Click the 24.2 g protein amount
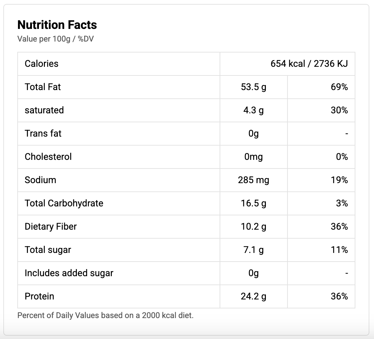374x339 pixels. [x=253, y=296]
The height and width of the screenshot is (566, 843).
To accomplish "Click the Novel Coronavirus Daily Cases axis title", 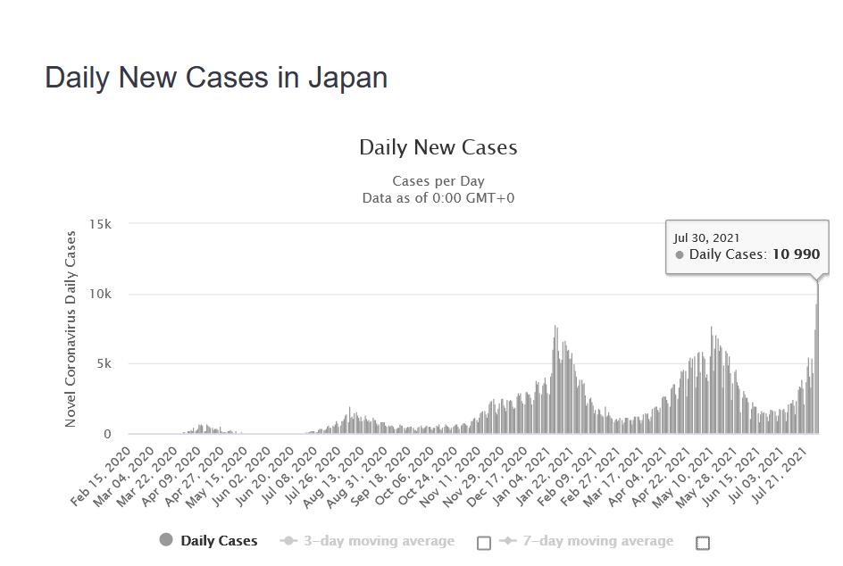I will coord(71,329).
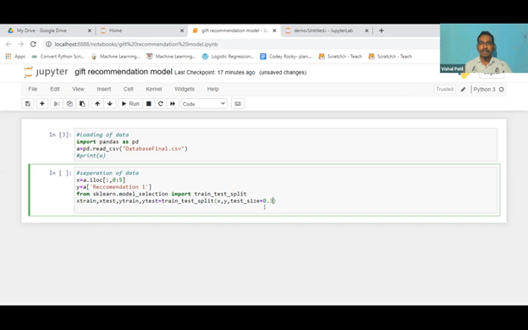Paste cells below icon
Image resolution: width=528 pixels, height=330 pixels.
pos(82,104)
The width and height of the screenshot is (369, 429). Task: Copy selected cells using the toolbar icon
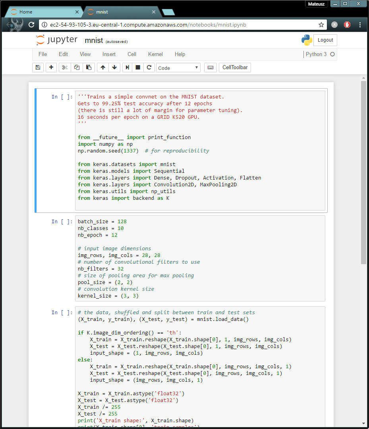[x=77, y=68]
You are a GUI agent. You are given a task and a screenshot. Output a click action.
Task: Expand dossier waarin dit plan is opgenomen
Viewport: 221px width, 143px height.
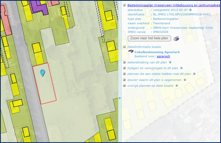click(124, 80)
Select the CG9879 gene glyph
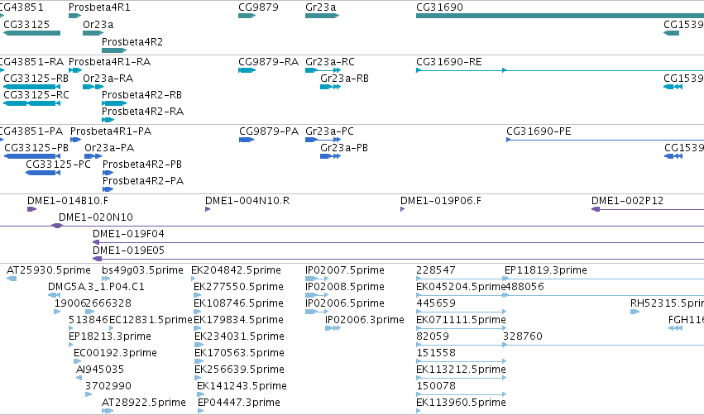This screenshot has width=704, height=415. (247, 16)
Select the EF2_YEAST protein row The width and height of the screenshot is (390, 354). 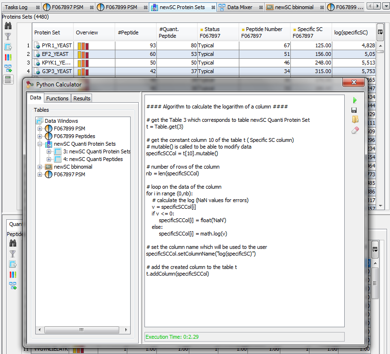pos(56,54)
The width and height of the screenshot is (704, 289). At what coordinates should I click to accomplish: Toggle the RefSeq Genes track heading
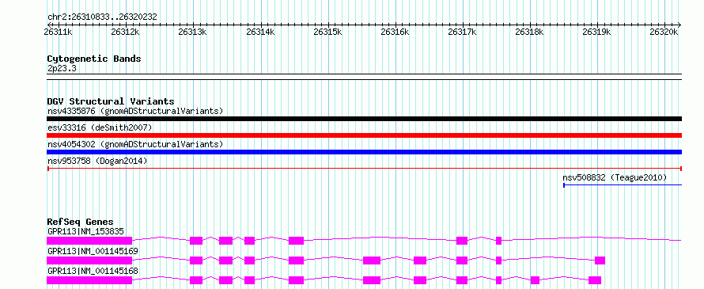(81, 222)
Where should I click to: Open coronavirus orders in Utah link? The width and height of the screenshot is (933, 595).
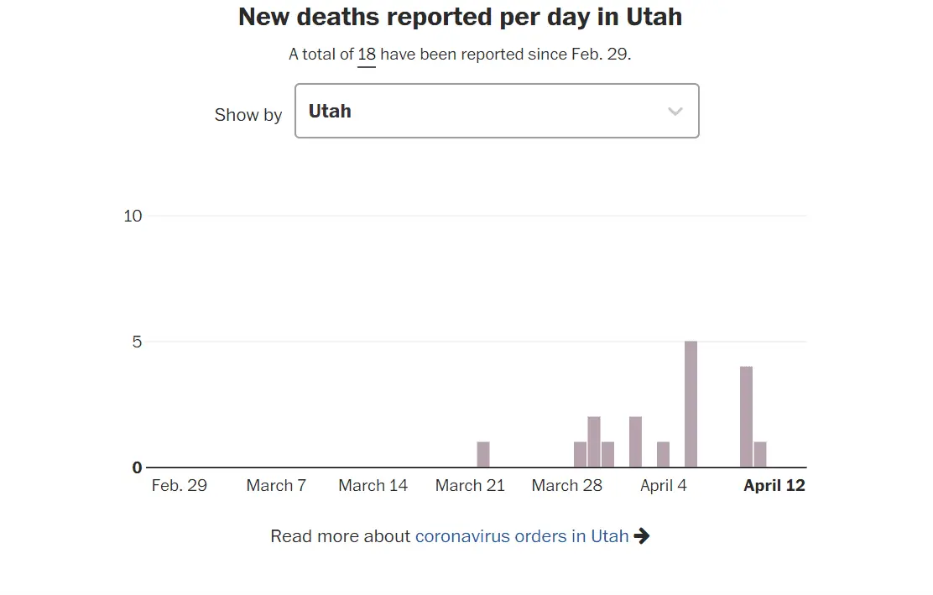521,536
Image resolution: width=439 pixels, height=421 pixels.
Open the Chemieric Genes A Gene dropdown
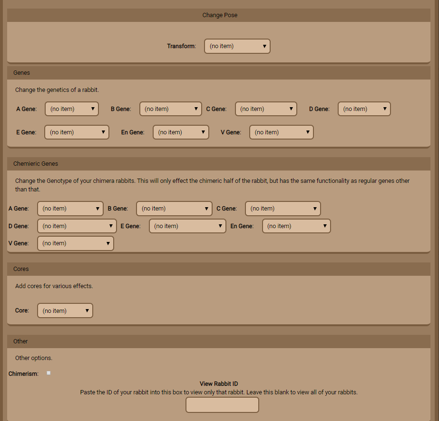(x=70, y=209)
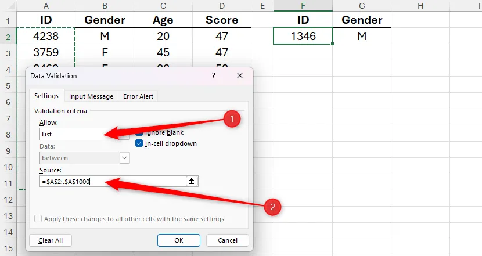This screenshot has height=256, width=482.
Task: Check Apply these changes to all other cells
Action: pos(38,219)
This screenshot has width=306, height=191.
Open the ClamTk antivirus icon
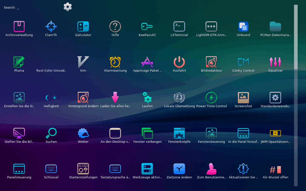51,27
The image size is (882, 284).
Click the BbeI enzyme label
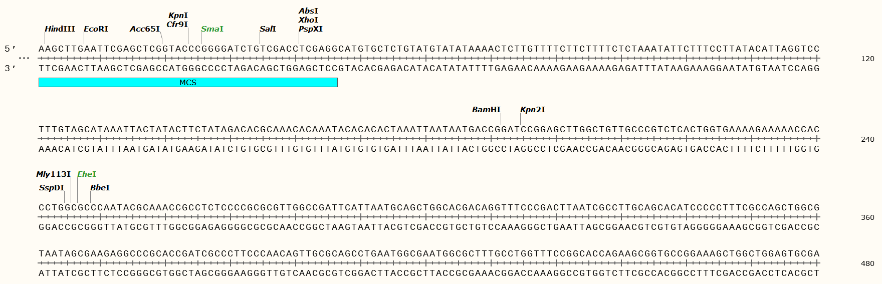click(100, 188)
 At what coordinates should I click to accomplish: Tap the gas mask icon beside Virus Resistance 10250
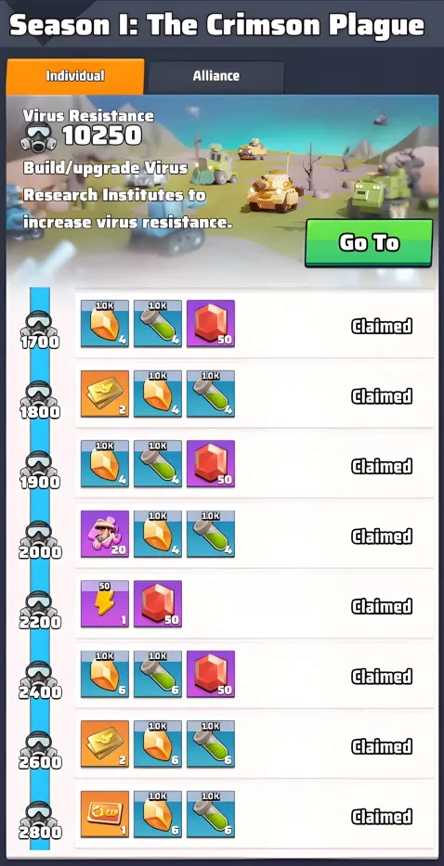coord(38,137)
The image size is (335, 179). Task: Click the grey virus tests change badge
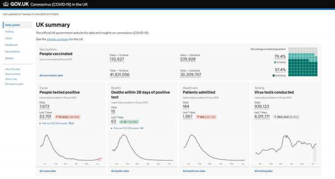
===============
ABOUT THIS EXERCISE -
From the records, copy every line that has the string "size" in it.

SOLUTION TO THIS TASK -
The image size is (882, 284).
The image size is (335, 179). Task: Click the grey virus tests change badge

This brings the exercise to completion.